Written instruction = Count the lines in the listing below that contain the string "pixels" and reply with that number only.

** Begin Information given **

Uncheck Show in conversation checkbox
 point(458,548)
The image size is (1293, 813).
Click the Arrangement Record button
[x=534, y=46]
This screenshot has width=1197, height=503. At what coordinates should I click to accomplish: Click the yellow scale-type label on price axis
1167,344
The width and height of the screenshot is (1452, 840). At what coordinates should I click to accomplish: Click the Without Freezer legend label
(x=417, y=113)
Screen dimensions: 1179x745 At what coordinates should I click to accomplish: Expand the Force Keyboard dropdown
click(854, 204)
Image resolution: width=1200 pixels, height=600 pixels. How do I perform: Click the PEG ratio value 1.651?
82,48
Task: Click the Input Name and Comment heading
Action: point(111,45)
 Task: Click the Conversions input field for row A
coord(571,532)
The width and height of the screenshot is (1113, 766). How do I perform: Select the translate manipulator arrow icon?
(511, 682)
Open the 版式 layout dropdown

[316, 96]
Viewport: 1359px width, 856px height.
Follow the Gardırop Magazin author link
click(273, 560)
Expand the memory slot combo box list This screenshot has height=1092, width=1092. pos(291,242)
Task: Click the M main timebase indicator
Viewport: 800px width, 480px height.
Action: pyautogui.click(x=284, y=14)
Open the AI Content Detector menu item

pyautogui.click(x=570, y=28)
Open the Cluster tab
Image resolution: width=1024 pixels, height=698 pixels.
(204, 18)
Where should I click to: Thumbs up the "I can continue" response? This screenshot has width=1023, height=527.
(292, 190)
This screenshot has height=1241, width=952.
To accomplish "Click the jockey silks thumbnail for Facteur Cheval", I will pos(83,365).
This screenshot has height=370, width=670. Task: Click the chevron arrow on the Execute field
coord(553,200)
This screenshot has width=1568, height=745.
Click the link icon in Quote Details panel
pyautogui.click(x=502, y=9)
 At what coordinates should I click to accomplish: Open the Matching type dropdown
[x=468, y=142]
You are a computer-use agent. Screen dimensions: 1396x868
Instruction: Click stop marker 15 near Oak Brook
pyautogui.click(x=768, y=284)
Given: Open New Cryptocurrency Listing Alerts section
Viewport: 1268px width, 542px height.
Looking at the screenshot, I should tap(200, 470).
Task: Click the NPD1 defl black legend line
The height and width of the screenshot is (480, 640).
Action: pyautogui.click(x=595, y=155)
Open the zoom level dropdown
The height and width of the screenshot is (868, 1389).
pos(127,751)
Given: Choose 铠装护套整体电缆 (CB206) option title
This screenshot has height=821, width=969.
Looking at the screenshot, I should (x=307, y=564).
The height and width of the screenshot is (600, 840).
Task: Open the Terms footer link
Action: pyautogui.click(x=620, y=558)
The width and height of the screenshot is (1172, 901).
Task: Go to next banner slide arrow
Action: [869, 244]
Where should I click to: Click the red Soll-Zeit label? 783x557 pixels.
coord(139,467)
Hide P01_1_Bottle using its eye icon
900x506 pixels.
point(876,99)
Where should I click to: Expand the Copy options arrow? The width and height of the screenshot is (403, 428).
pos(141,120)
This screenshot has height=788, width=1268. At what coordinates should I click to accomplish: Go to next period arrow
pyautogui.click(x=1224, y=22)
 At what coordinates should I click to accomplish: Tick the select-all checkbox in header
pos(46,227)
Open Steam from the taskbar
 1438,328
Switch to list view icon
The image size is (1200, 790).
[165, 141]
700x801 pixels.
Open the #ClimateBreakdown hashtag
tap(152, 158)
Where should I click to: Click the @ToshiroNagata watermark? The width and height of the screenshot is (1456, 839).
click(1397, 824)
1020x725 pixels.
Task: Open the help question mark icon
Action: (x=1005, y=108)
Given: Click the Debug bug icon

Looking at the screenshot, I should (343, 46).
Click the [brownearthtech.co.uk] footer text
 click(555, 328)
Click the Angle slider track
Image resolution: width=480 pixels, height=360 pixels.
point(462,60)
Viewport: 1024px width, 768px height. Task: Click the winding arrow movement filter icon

** End Information given **

Complete output = 7